Things become even stranger when Reese returns home. San Francisco feels like a different place with police enforcing curfew, hazmat teams collecting dead birds, and a strange presence that seems to be following her. When Reese unexpectedly collides with the beautiful Amber Gray, her search for the truth is forced in an entirely new direction—and threatens to expose a vast global conspiracy that the government has worked for decades to keep secret.
My revisit conclusion: it's still really good! It's like sci-fi lite, set in the present day with some creeping in of aliens and advanced technology and conspiracy theories and a secretive government (because aren't they all? *winky face*). I do like stories like this, when it's set in the present day and everything's as the reader knows it but there's something that's a little different, something unfamiliar and chaotic in all the mundane.
What books like this seem to be about, to me, is about the unexpected. How sometimes it comes right at us, barreling into us, and we're just left behind to pick up the pieces and move on. But we know something's different, something's changed, and there's no one there to ask why or how or if it can be stopped or how long it's going to last or why us.
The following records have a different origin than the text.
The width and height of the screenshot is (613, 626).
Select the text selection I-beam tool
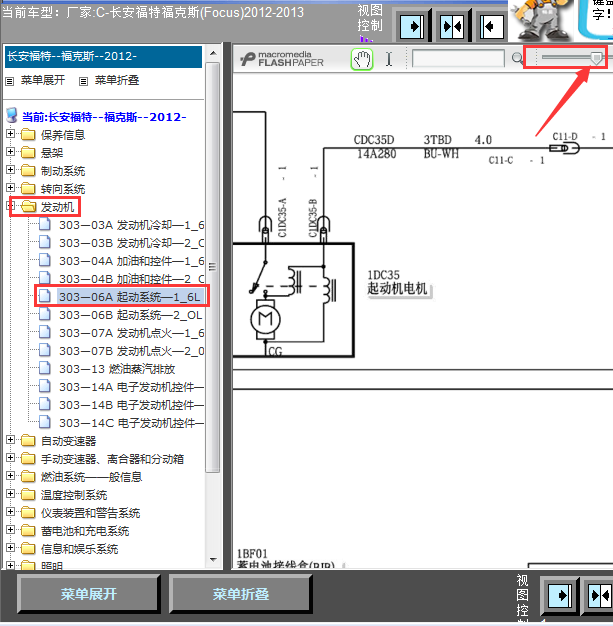pyautogui.click(x=389, y=59)
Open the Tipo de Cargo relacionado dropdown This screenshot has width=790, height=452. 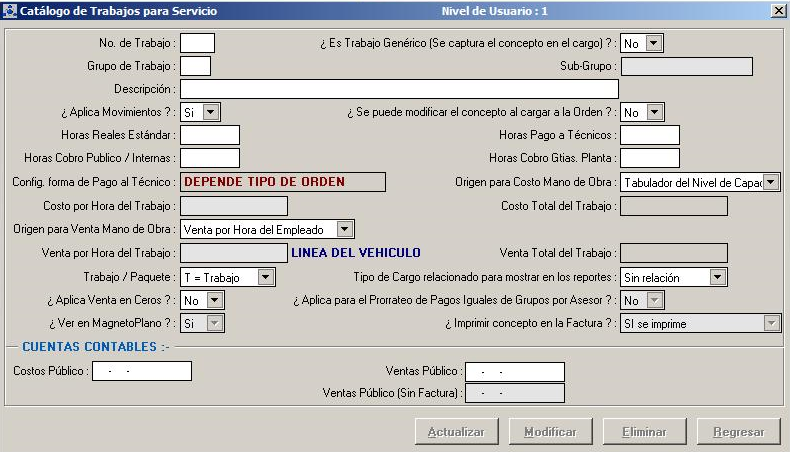(x=717, y=277)
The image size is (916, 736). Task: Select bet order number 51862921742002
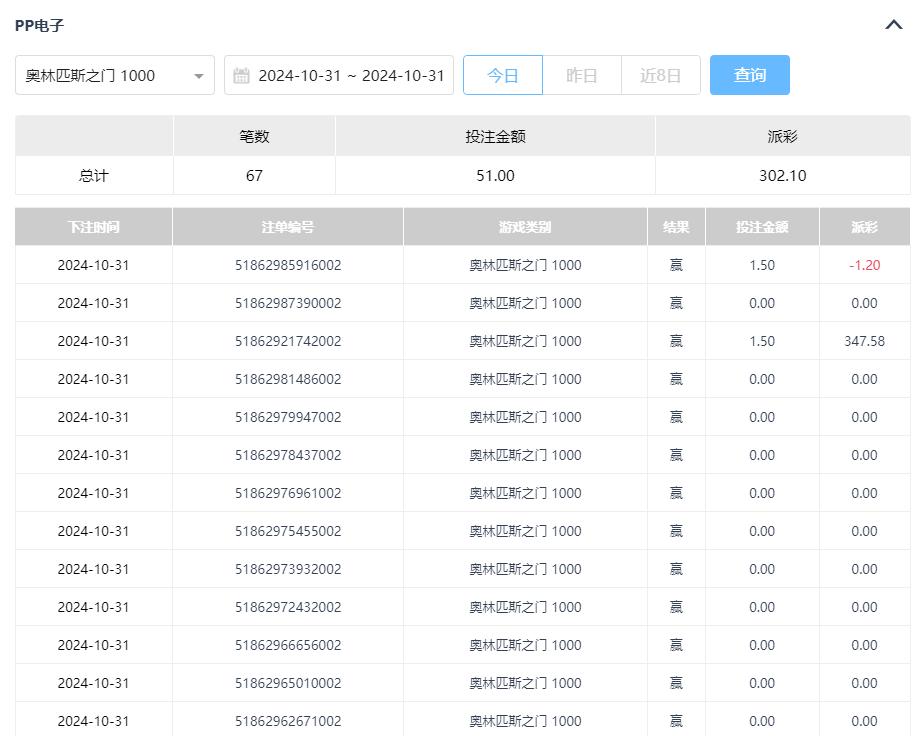[x=288, y=341]
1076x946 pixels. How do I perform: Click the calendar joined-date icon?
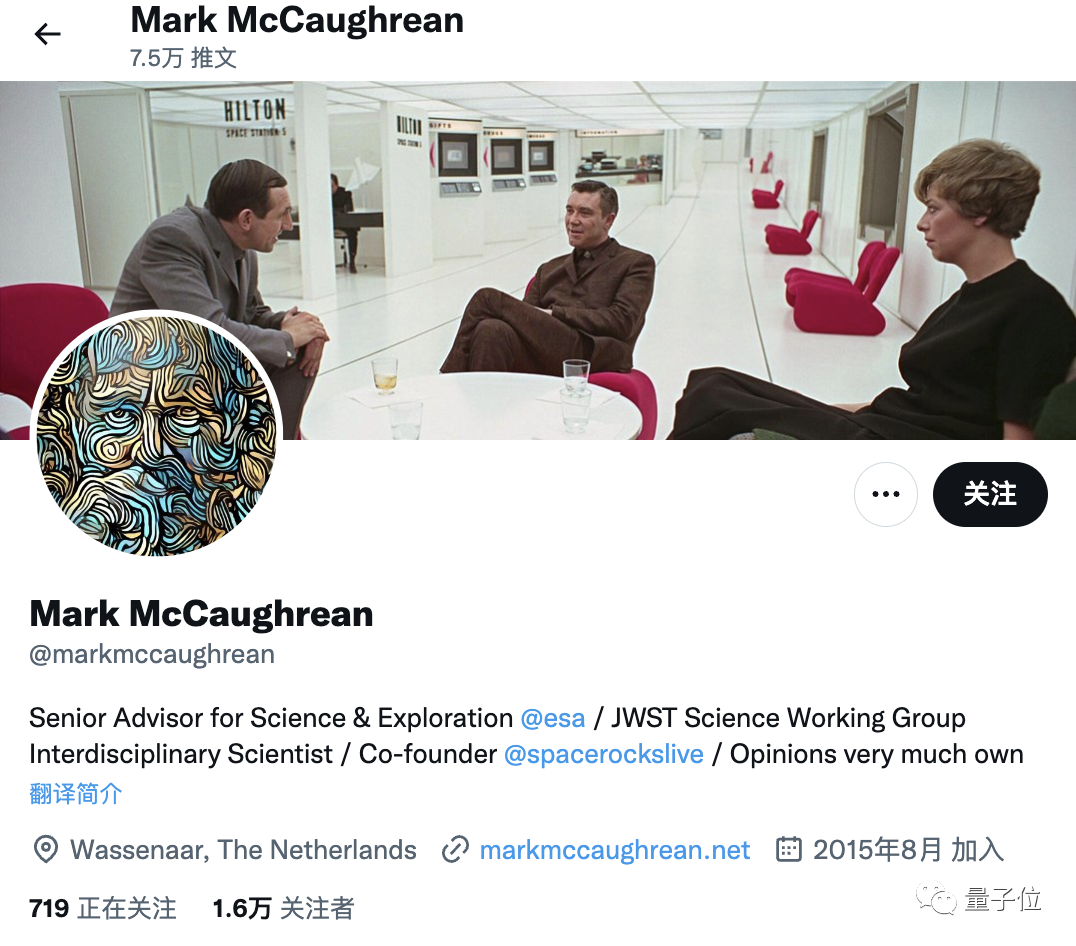[x=788, y=849]

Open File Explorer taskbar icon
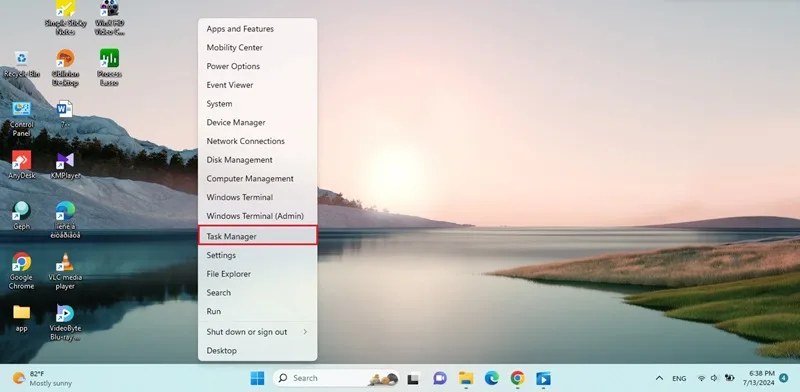[x=466, y=378]
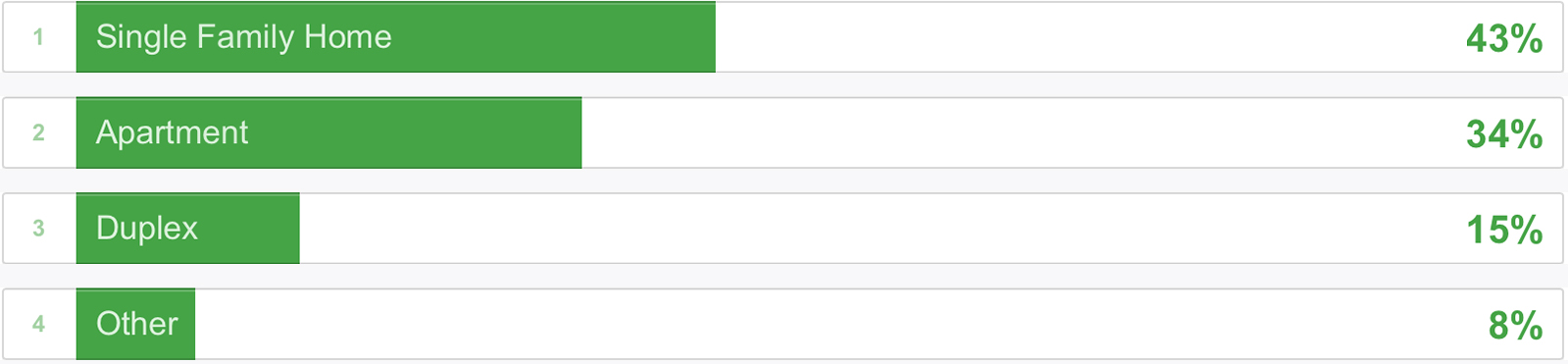The image size is (1568, 364).
Task: Click the Single Family Home label text
Action: click(x=243, y=37)
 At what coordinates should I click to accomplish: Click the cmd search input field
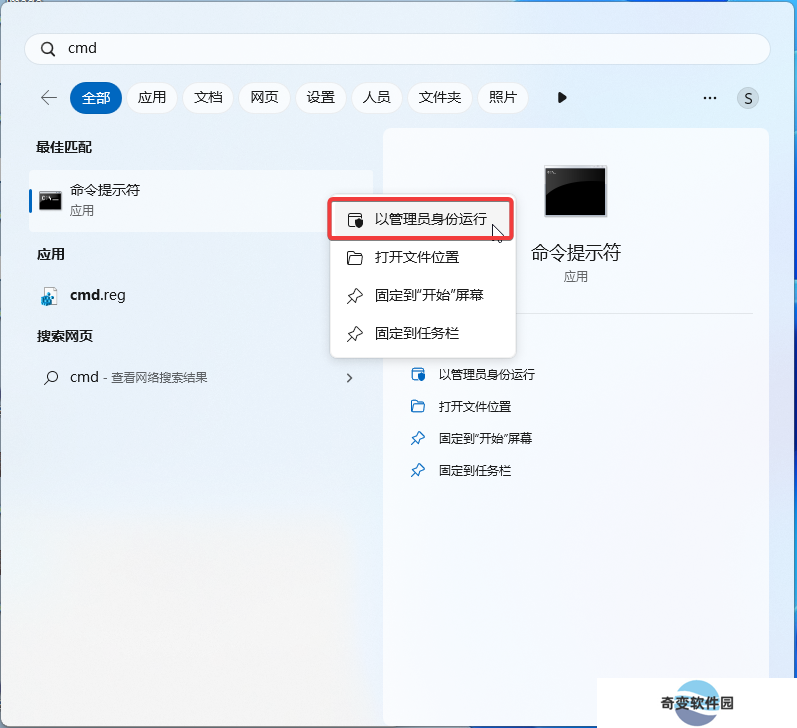(397, 49)
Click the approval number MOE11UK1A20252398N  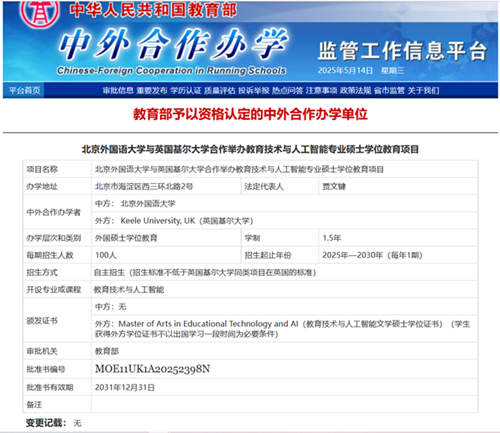[152, 369]
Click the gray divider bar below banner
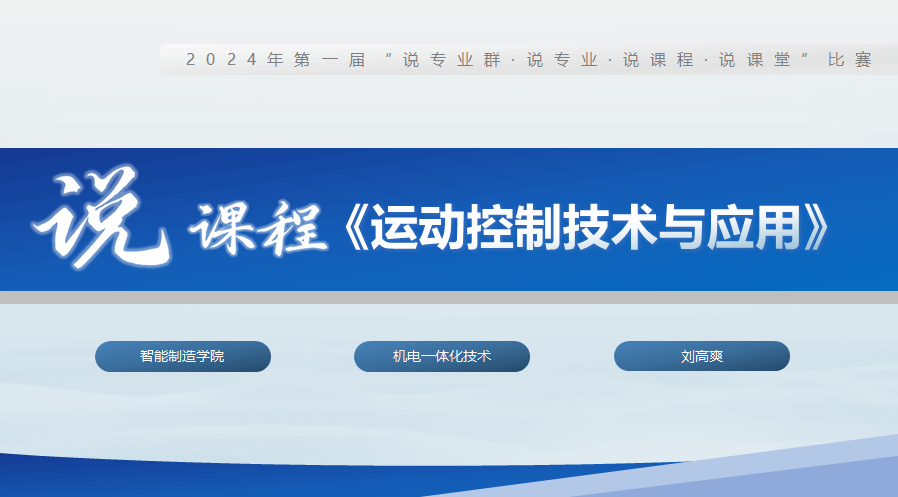Viewport: 898px width, 497px height. (449, 297)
Why now. And now that it's happened, how do we navigate this familiar but slightly different space when no one's there to guide us? I mean, there are figures there to guide us as best as they can, but it's not 100%. We have to learn on our own, and that can be a frightening prospect when we don't understand what's happened.
So if you haven't read this duology and you're looking for some sci-fi, far less violent and deadly than Independance Day with a fair amount of alien confusion and romance, then give it a chance. It flips back and forth between alien secrets and tension to teenage romance and Reese questioning her sexuality.
I hope you've enjoyed this week of looking back at a couple of slightly older YA books. I'll probably do this again when I get a free week or two. :)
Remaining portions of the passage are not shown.